Preparing the planting beds gives us a chance to recycle some waste material and see if we can help promote worm growth. Worms fertilize the soil, so we want to give them some habitat and nourishment. We laid a layer of paper on the bottom of the corner planting bed in order to keep the weeds down. The recently ended school year left with with an ample supply of homework and notebooks that should serve this purpose well. On top of the paper, we laid a layer of corrugated cardboard to provide the worms with some habitat...

Friday, June 1, 2012

LED lighting

One of the hardest pieces of the sustainability puzzle for us has been selecting good lighting for the house.  Compact fluorescent (CFL) bulbs are so common that it's easy to compare their visual quality and energy efficiency, but light-emitting diode (LED) lighting is still so novel that it's hard to find live displays to help us evaluate the different lighting options. It's particularly difficult to find lighting strips (as opposed to individual bulbs) installed as samples. So while everyone knows what a standard 60 watt incandescent bulb looks like, it's very hard to imagine how an 11 watt LED bulb performs, let alone a 5W/ft LED strip light.

Monday, May 28, 2012

wildlife, amphibian edition

Say hello to Bufo marinus, the Cane Toad. This is the big South American native (usually 6 inches from nose to butt) whose appetite for cane beetles led to its introduction in sugar producing regions around the world. Yes, it's the amphibian that's devastating Queensland (the Simpsons even made reference to it in their Australian episode), and yes, the cane toad is poisonous to potential predators, except for possum, possibly. But they seem to really like eating the palmetto bugs (the enormous Florida woods cockroach, Eurycotis floridana), so they're cool with us. And they make a great sound in the evening...

Sunday, May 27, 2012

downspouts

Sunny morning in Miami. Gotta go work on the gutters, to make them do this, but better:


completing the cabinetry

Yesterday, our cabinet maker installed the doors and drawer fronts on the kitchen cabinets. Both the pantries (left, in progress) and the base cabinets under the sliding glass doors/window are now simple volumes clad in bamboo. The low cabinets have Haefele pulls, but we haven't yet decided on what handles to install on the pantries... it seems a shame to interrupt those gorgeous expanses of bamboo.

Friday, May 25, 2012

childhood dream realized

Remember when you were a kid and fire fighters were the coolest thing in the world? Today tin box had the awesomest group of visitors from Miami-Dade Station 14. That's right, fire fighters came over to our house and asked for a tour. And they took photos. Fire fighters took photos of our house. And they kept talking about how cool it is. Fire fighters!
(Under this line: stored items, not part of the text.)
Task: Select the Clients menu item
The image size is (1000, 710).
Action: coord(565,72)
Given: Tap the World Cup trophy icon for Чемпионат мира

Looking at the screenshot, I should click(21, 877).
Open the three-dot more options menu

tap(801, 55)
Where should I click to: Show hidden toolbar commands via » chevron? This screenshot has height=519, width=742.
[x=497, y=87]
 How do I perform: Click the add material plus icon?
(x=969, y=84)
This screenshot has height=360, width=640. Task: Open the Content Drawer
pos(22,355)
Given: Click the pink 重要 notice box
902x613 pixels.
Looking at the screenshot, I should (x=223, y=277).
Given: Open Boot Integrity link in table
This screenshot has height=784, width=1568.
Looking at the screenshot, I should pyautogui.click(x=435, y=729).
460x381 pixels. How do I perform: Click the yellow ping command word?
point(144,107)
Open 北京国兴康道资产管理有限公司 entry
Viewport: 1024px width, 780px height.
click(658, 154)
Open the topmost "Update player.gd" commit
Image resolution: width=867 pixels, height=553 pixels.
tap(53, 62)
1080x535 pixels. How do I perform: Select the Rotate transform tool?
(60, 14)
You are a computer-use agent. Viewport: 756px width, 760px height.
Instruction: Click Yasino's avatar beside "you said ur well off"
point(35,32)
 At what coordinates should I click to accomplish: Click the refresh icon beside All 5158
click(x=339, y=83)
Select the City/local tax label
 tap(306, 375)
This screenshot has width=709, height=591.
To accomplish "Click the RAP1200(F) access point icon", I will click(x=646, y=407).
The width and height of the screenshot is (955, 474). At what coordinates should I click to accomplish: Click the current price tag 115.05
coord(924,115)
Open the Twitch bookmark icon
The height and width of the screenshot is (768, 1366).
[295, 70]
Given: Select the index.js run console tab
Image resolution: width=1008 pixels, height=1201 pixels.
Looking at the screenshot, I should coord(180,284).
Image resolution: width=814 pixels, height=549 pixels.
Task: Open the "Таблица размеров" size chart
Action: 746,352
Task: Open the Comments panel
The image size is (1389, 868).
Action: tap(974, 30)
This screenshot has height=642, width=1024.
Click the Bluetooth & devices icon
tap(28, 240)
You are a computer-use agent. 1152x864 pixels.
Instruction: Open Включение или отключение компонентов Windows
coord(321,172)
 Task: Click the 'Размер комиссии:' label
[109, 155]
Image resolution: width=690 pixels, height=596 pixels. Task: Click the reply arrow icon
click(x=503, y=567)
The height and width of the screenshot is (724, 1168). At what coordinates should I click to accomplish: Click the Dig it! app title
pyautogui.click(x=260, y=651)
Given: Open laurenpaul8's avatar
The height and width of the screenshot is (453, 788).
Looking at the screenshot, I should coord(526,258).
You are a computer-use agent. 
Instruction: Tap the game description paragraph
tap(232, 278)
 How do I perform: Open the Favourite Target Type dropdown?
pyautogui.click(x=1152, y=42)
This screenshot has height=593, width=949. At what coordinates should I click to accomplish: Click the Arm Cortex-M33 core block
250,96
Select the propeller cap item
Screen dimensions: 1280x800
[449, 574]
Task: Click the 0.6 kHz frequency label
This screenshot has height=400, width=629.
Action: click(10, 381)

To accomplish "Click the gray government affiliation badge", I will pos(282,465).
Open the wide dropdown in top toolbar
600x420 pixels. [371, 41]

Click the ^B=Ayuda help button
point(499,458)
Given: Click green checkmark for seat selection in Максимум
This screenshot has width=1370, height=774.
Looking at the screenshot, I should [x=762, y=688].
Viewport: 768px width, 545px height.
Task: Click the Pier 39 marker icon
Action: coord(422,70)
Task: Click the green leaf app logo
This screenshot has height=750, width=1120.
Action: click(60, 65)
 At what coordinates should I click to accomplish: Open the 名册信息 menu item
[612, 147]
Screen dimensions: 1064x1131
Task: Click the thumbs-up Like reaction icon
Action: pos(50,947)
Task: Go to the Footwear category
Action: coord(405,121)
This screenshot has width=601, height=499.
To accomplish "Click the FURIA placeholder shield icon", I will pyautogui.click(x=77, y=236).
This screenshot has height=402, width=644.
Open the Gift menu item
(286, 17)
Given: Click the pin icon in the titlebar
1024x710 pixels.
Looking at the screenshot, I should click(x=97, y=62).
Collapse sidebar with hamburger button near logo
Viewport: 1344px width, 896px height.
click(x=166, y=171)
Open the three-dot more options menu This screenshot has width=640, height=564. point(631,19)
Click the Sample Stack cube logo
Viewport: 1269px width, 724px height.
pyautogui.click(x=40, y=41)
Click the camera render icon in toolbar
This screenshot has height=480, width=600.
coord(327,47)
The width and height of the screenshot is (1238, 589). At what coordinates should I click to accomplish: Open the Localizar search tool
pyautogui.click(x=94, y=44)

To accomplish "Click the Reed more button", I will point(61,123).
I'll bet that never happened to Steven Holl.

Thursday, May 24, 2012

in praise of field modifications

Our steel erectors are back for a few days to finish up some details. John (left) and Mike put up the last pieces of trim along the top ridge of the upper roof. They modified the trim to act as a raceway protecting the cables for the photovoltaic panels, eliminating the need for the clunky PVC box that normally accompanies the Uni-solar panels. This improvisation is one of the best field modifications in the project, so far.

Tuesday, May 22, 2012

countertop

Our cabinet maker's countertop experts installed our kitchen counter today, and it looks gorgeous. We're using Richlite, a solid-surface material made from thin layers of paper bonded with phenolic resin. The Richlite has a dense, matte finish which will become even more lustrous once we apply the finish coat after its final sanding. The black surface works really well with both the bamboo cabinetry and the painted metal finishes of the windows, walls and structural frame.

dumpster gone

We had the dumpster hauled away for the last time yesterday. In theory, our prefabricated steel frame and exterior panels reduced the amount of waste produced on site dramatically, though we honestly don't have any numbers to compare. Our disposal costs include having the refuse sorted into different recyclable materials. Besides sending the usual materials - steel, wood and cardboard - for recycling, the company also sends concrete to be crushed into gravel for road construction. We haven't yet received the final account of our waste disposal. When we do, we'll post the results.